## DATA SUPPLIED
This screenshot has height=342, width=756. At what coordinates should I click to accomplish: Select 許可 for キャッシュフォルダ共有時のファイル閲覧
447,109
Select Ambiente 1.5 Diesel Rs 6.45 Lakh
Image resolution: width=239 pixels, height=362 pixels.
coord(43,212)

## WORK REQUEST
Word for word, set down each line of the material.

## SOLUTION FOR THIS TASK
This screenshot has height=342, width=756. At what coordinates should I click to accomplish: Select 許可 for キャッシュフォルダ共有時のファイル閲覧
447,109
Select Ambiente 1.5 Diesel Rs 6.45 Lakh
Image resolution: width=239 pixels, height=362 pixels.
coord(43,212)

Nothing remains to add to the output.